Here’s some other ways the bill would do lasting damage to our public lands and waters, our environment, and our democracy.
Opens more of our public lands and waters to polluting industries.
Instead of protecting some of our most pristine wilderness areas, the bill declares open season on our public lands. It mandates lease sales for big oil polluters in sensitive ocean ecosystems like the Gulf of Mexico and Alaska’s Cook Inlet. It mandates no fewer than four annual lease sales across Wyoming, New Mexico, Colorado, Utah, Montana, Oklahoma, and Nevada, and any other state eligible for oil and natural gas leasing. In a reversal that seems more fit for a 1925 budget bill than 2025, it voids the Obama-era moratorium on new coal leasing, opens at least 4 million acres of public land to coal leasing, and requires the approval of all current coal leasing applications and future coal leasing applications within 90 days. This means more polluting energy development and climate-warming emissions at a time when we should be quickly transitioning to renewable energy.
But the bill singles out the Arctic in particular for an oil and gas drilling bonanza. It mandates four lease sales in the coastal plain of the Arctic National Wildlife Refuge — the calving grounds of the 200,000 plus member Porcupine caribou herd and an area sacred to the local Gwich’in people. It reinstates previously cancelled oil and natural gas leases in the refuge while mandating more lease sales in the Western Arctic. These actions would be shielded from any lawsuit, leaving local communities unable to protect their health, communities, and livelihoods from reckless development.
And it’s not just big oil that stands to gain, but the timber industry and logging on our public lands as well. The bill mandates the U.S. Forest Service (USFS) to enter into a long-term timber contract in each USFS region and increase timber harvests by 25% — regardless of the impact timber production could have on wildlife, clean water, communities facing wildfire threats, or climate harms.

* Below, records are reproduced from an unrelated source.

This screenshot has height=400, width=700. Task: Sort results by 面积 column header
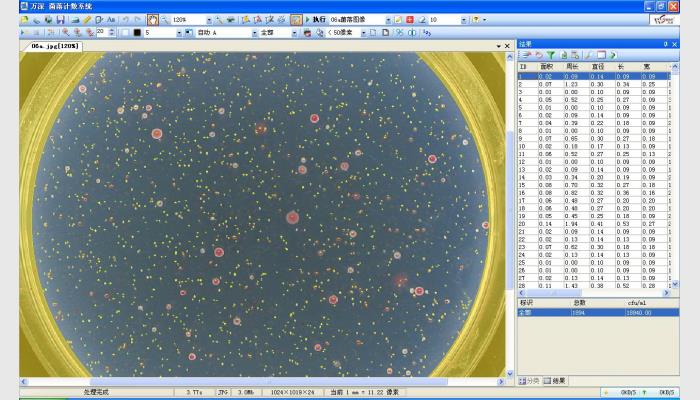pos(546,67)
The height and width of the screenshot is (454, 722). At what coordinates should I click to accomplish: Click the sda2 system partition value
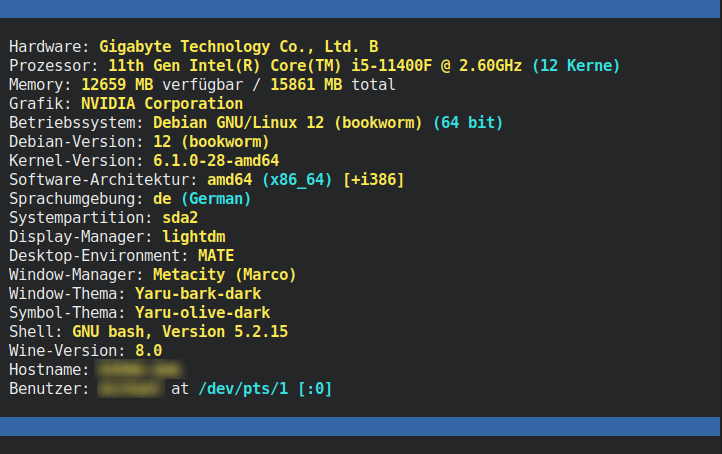pos(180,217)
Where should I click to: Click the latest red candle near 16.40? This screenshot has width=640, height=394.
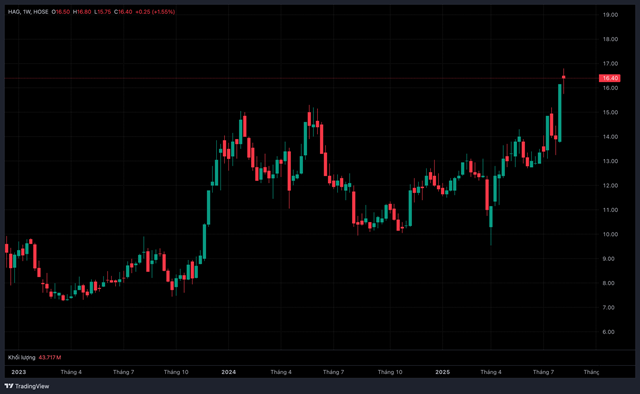564,77
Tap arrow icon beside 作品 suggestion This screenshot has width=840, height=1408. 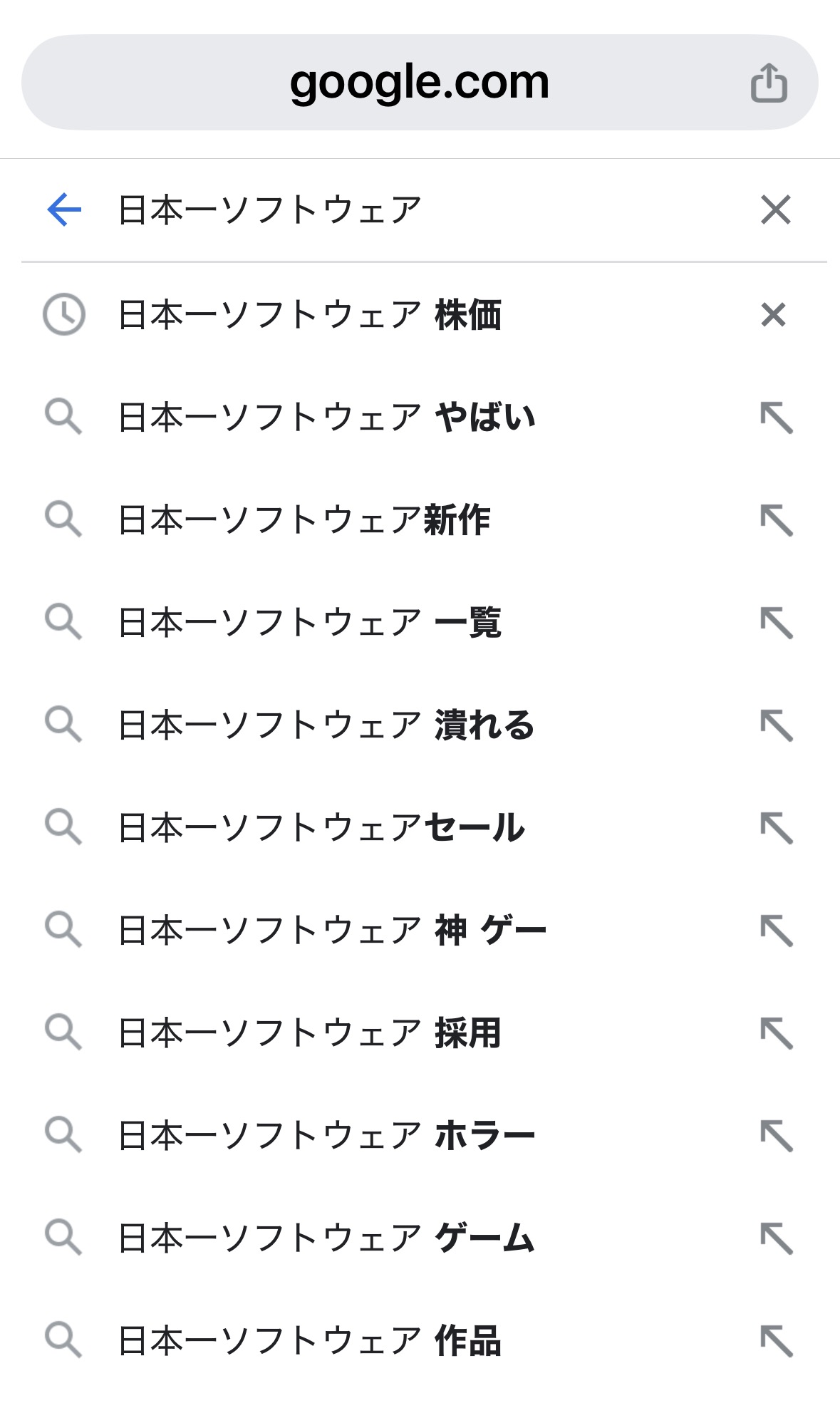(x=776, y=1341)
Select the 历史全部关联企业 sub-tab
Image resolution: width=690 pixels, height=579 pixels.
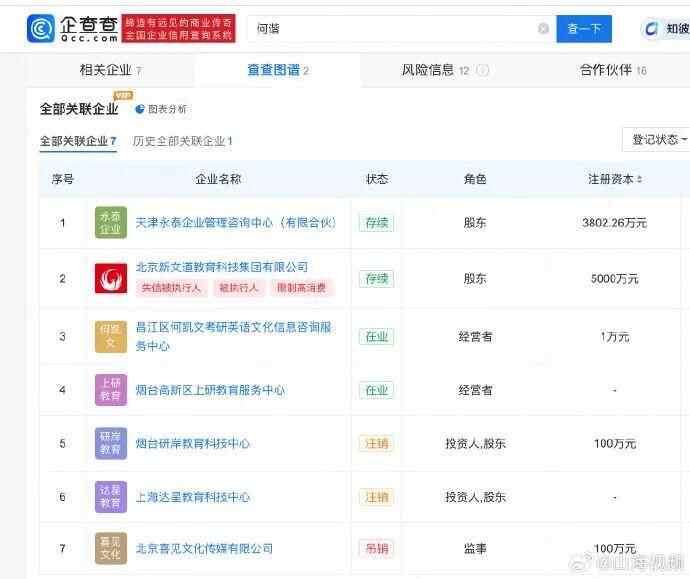[182, 141]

Rescinds Unobligated Inflation Reduction Act Funds for Coastal Community Resilience
The Inflation Reduction Act appropriated $2.6 billion for investments in coastal community resilience. With climate change worsening storms like hurricanes and exacerbating rising sea levels, these funds were designed to help coastal communities invest in conservation, restoration, and protection of coastal and marine habitats. Despite the popularity of the program, Republicans are clawing back funding while simultaneously giving handouts to the industries that are worsening climate change. We should be investing in our coastal communities on the frontlines of the climate crisis, not leaving them to fend for themselves while enriching the entities that contribute to climate change the most.

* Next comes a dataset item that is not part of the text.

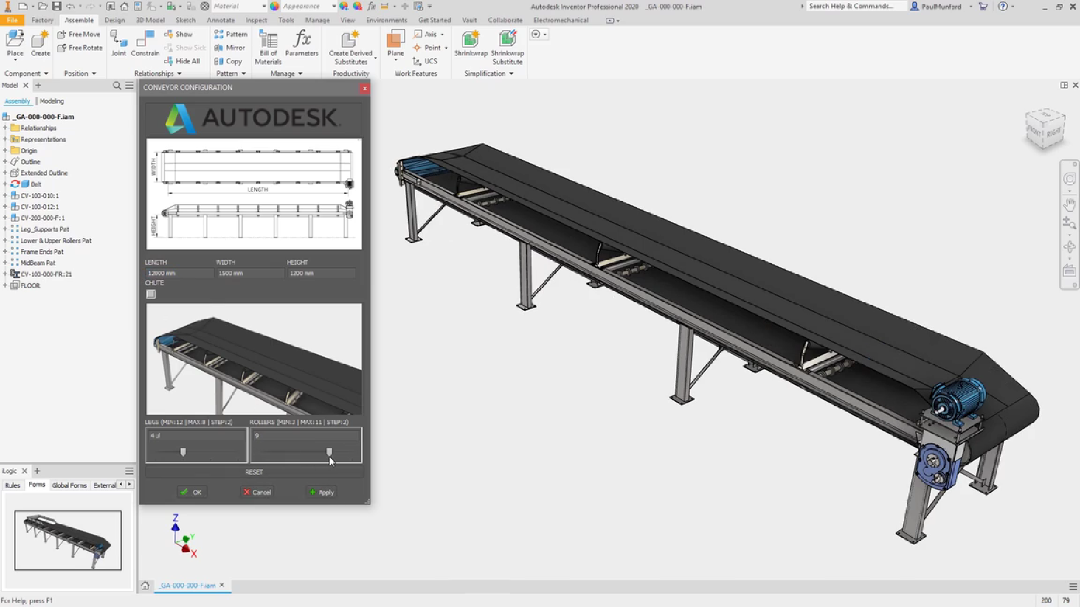This screenshot has width=1080, height=607.
Task: Select the Constrain tool
Action: pyautogui.click(x=145, y=42)
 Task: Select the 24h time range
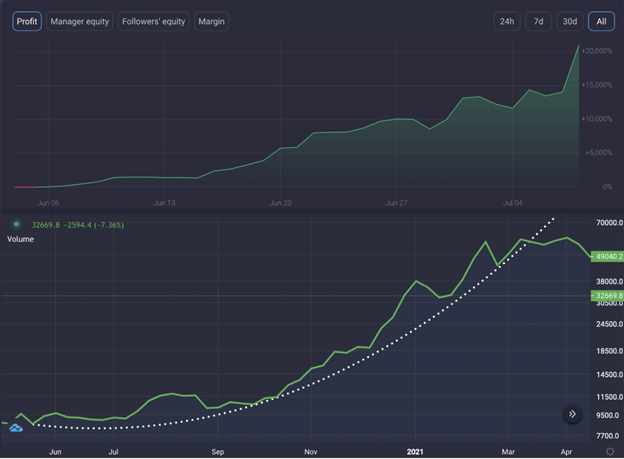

Recklessly fast-tracks permits for large projects.
Laws like the National Environmental Policy Act have helped federal agencies consider the reasonably foreseeable outcomes of large-scale projects and given local communities an opportunity to participate in the project development process. This bill would amend NEPA to provide polluting industries with a major loophole that reeks of corruption. If they pay 125% of the costs associated with an environmental impact statement or environmental analysis, project sponsors can receive an expedited environmental review and shield themselves from any sort of court oversight. These changes to NEPA would result in more poorly planned projects impacting communities already feeling the consequences of pollution and environmental injustices. Most insidiously, it would prevent those communities from seeking the redress they deserve in the courts.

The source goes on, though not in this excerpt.